• Texto de referencia
El debate está abierto: ¿deben los representantes públicos participar, como tales, en procesiones, ofrendas, misas o celebraciones religiosas? ¿Son de recibo en pleno siglo XXI los funerales de Estado católicos o confesionales en un Estado aconfesional? ¿Es el espacio público el lugar ideal para celebraciones religiosas? ¿Cuál debe ser el papel en las mismas de los Cuerpos y Fuerzas de Seguridad del Estado? Estado laico vs. Iglesia católica. En el trasfondo, una nueva relación de instituciones del Estado con la Iglesia católica, que goza de unos privilegios consagrados por los Acuerdos Iglesia-Estado y la única institución privada nombrada como receptora de derechos especiales en la Constitución de 1978, en los artículos 20 y 27, sobre relaciones y enseñanza.

Desde la Conferencia Episcopal se intenta quitar hierro al asunto, y se ofrece para dialogar porque, en palabras de su portavoz, José María Gil Tamayo, “la Iglesia no tiene miedo a los cambios políticos ni a los partidos emergentes”. De hecho, sus dirigentes más aperturistas, como los obispos Carlos Osoro (Madrid) o Julián Barrio (Compostela) ya han mantenido encuentros con representantes de la “nueva política”: la alcaldesa de Madrid, Manuela Carmena, o el regidor de Santiago, Martiño Noriega.

Precisamente, el arzobispo de Madrid fue el primero en dar un paso hacia adelante al suprimir las misas de la familia en la plaza de Colón, que por obra y gracia del cardenal Rouco convertían el último domingo del año en una macromanifestación contra el gobierno socialista de Rodríguez Zapatero o las “tibiezas” del Ejecutivo de Mariano Rajoy ante el aborto o los matrimonios gay.

En todo caso, la nueva situación ha provocado distintas decisiones que marcan tendencia y que muestran que, a partir de ahora, la Iglesia católica ya no tiene derecho predominante sobre la institución civil a la hora de marcar los protocolos de determinados actos, históricamente vinculados a la fe. Del mismo modo, la presencia de algunos símbolos religiosos en la esfera pública también va a dar un giro de 180 grados.

• Lista de tareas
[1] Indica si cada afirmación concuerda con el texto sobre la Iglesia y el Estado, respondiendo sí o no y citando literalmente las palabras del texto que lo deciden: (a) La Constitución de 1978 menciona a la Iglesia católica en los artículos 20 y 27. (b) El portavoz de la Conferencia Episcopal es Carlos Osoro. (c) El arzobispo de Madrid suprimió las misas de la familia en la plaza de Colón.
[2] Reproduce literalmente el fragmento del texto sobre la Iglesia y el Estado que empieza en "Precisamente, el arzobispo" y termina en "los matrimonios gay.".

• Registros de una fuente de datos
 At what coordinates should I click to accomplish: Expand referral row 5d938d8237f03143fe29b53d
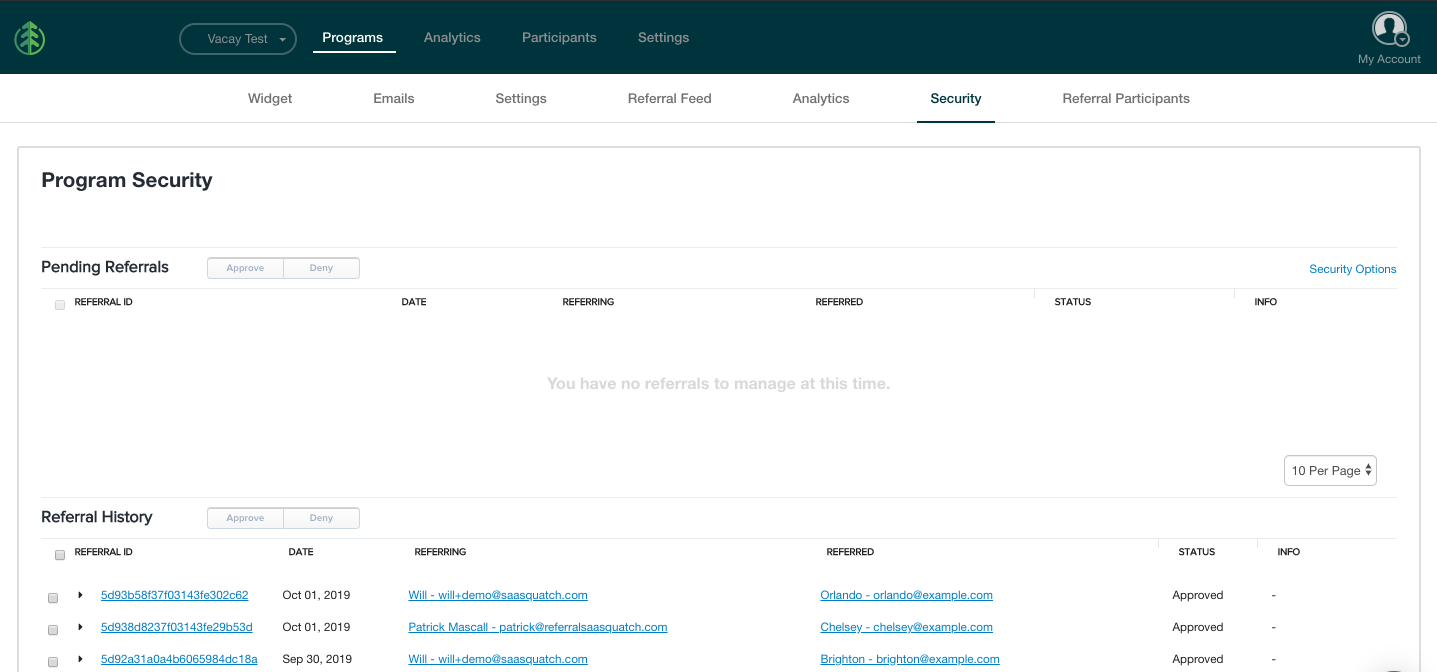pos(80,628)
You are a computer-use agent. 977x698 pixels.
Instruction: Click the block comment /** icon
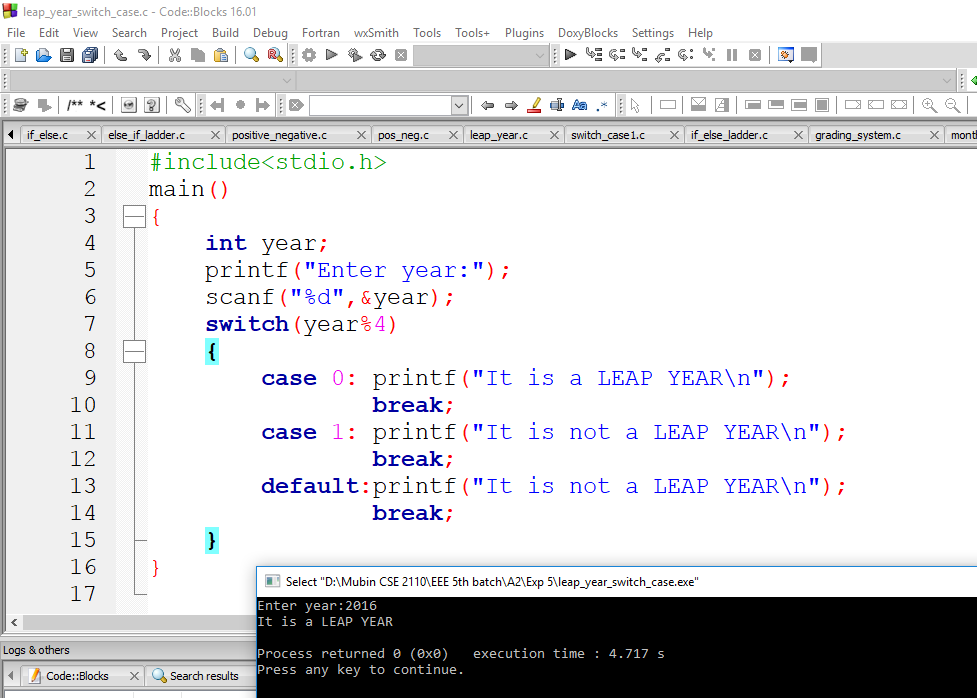click(74, 106)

• Respuestas del ejercicio
[1]
(a) Sí: "la única institución privada nombrada como receptora de derechos especiales en la Constitución de 1978, en los artículos 20 y 27".
(b) No: "en palabras de su portavoz, José María Gil Tamayo".
(c) Sí: "el arzobispo de Madrid fue el primero en dar un paso hacia adelante al suprimir las misas de la familia en la plaza de Colón".

[2]
Precisamente, el arzobispo de Madrid fue el primero en dar un paso hacia adelante al suprimir las misas de la familia en la plaza de Colón, que por obra y gracia del cardenal Rouco convertían el último domingo del año en una macromanifestación contra el gobierno socialista de Rodríguez Zapatero o las “tibiezas” del Ejecutivo de Mariano Rajoy ante el aborto o los matrimonios gay.